A tour of the new jail at Paremoremo, opened this morning by Corrections Minister Kelvin Davis and Corrections chief executive Ray Smith, showed off features of the facility for 681 prisoners in New Zealand's only maximum security men's jail.
Free-to-air television channels will be available in most cells, along with two internal Corrections' channels showing documentaries which include yoga instruction, staff said today.
A new "sensory garden" has been built with paved footpaths, a walled garden of mainly native plants, decorative art panels on a bright blue wall, an artificial turf mound and two rock features, one with water flowing from its centre.
Corrections staff said that was the first garden of its type in a New Zealand jail and would give prisoners a space where they could sit quietly, reflect, think or talk but mostly have contact with a more natural environment.
The basketball court is in a secure internal area with fixed, wall-mounted exercise equipment.
David Grear, industries manager, said computers were important and he cited literacy, driver licence and educational programmes.
"Getting them used to using computers is important because most jobs in the real world use computers," Grear said.
A kiosk in a day room, activated via fingerprint technology, enables prisoners to buy personal items, including drinks and birthday cards.
But most important, Corrections says the "functional" layout and design of the new site will change the maximum security scene, with "dual secure separated corridors and remote electronic control of housing and prisoner movements.
These design features will allow prisoners to access services with less need for prisoners to be escorted off their unit. This will enable the prison to be operated more safely and efficiently."
Cell sizes will rise from 5.8sq m in the Delta Unit of the old Auckland East prison and 8.5sq m in a standard Auckland South Corrections cell to 9sq m in the new buildings. All the cells are for single occupancy.
Asked to respond to the view that prisoners got too much, Smith said: "If you just take things off people, you leave them with nothing to lose."
Four new buildings are linked to a central services building by secure internal walkways.
"Existing units 1 to 5 are linked to central services via secure walkways and lower security units 6, 8 and 9 share some of the facility's core services," Corrections said.
Andy Langley, Auckland Prison director, said maximum security inmates would spend around 19 to 20 hours a day in cells.
But the new prison had a strong emphasis on rehabilitation including industry training, treatment and education, with programmes aimed to prevent re-offending, he said.
One workroom is for joinery and other trades and prisoners in the old building already build pest traps for the Department of Conservation.
Their work is on display at the main entry building to the new site, closer to Paremoremo Rd than the old prison.
Corrections said more than 90 per cent of prisoners had a lifetime diagnosis of mental health or substance abuse issues.
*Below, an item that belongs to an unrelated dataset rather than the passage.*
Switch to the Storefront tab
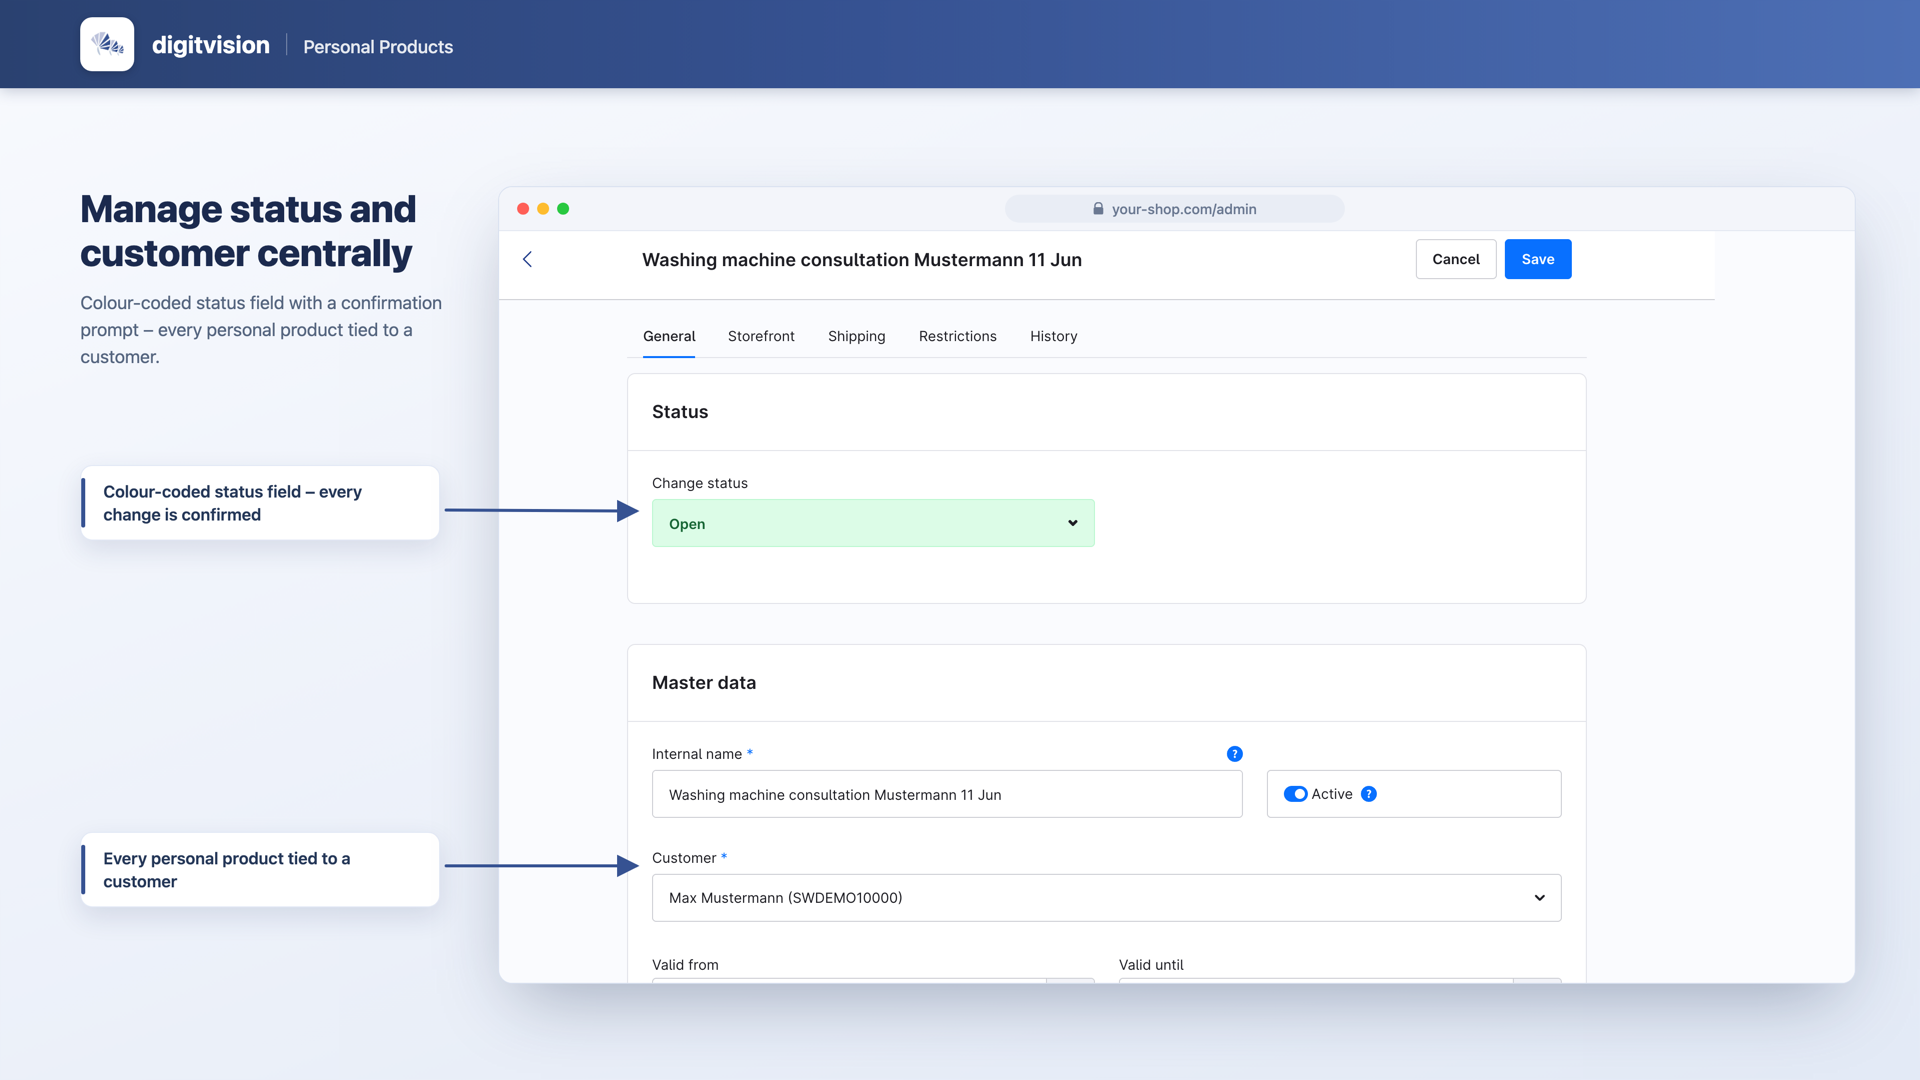This screenshot has height=1080, width=1920. point(761,336)
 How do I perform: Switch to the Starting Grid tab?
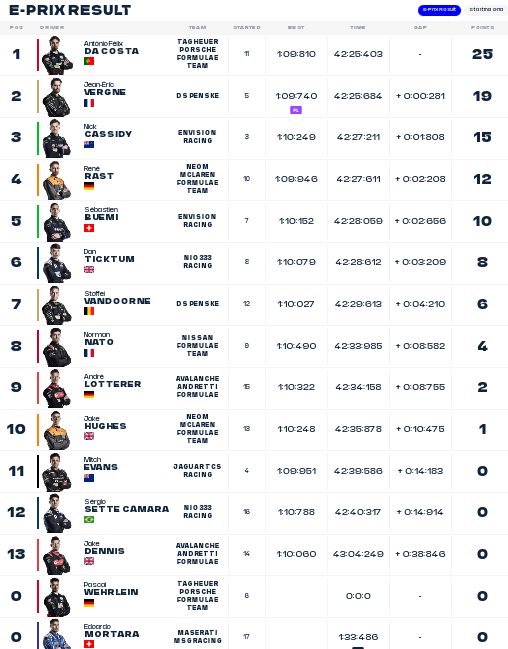486,10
The new prison had a health unit for more efficient treatment on the site.
Each unit also has health services areas for daily health needs including doctors' visits.
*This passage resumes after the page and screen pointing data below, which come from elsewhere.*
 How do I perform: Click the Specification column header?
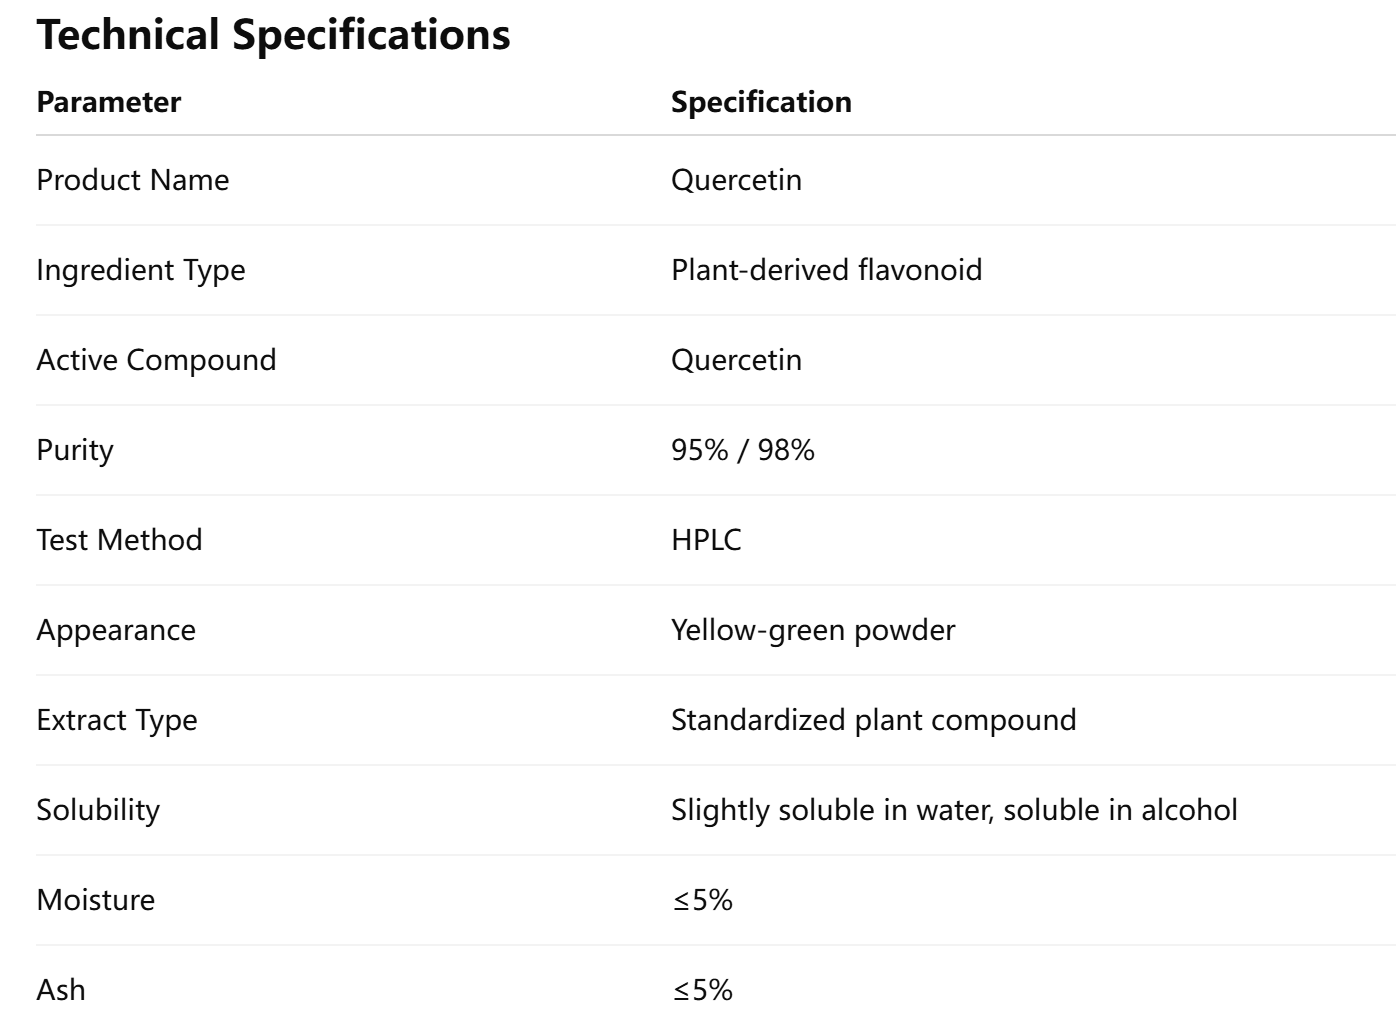point(760,102)
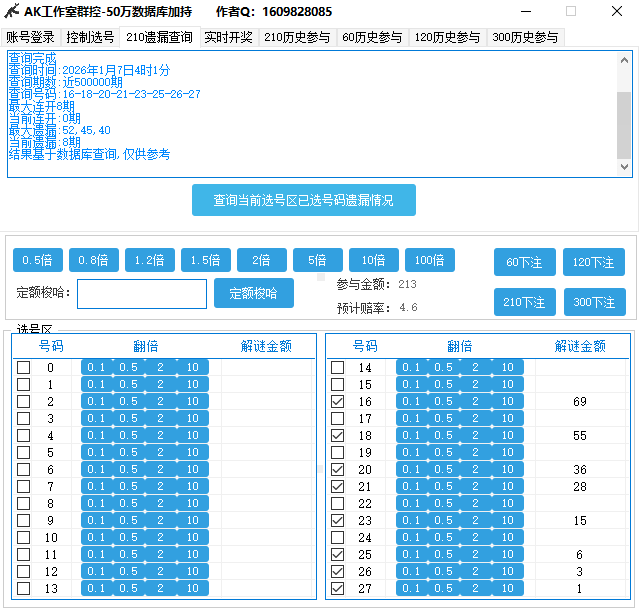Choose the 100倍 multiplier button
639x611 pixels.
[429, 260]
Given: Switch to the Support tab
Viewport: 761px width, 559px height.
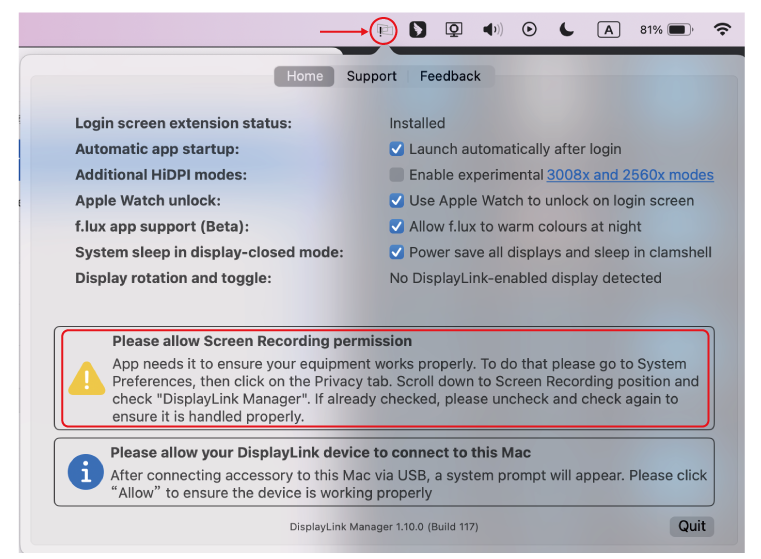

"This reduces the need for prisoner movements around the facility or to external providers, which increases safety," Corrections said.
Smith said today: "As New Zealand's only specialist maximum security facility for male prisoners, staff at Auckland Prison manage our country's most complex, volatile and dangerous people. I want them to be working in the safest environment possible.
"The old maximum security prison was built 50 years ago, and was designed for a very different time and purpose. Technology has changed, as has the way we deliver rehabilitation and support to prisoners with mental health issues. The old units were well past their use-by date and not fit-for purpose.
"Safety and security have been the top priority in this redevelopment. We now have a modern facility that will ensure significantly safer, better conditions for staff, prisoners and visitors," Smith said.
And, unlike the old building, cells in the new building have toilets, showers and exterior windows for natural light. Bars are no longer vertical but horizontal.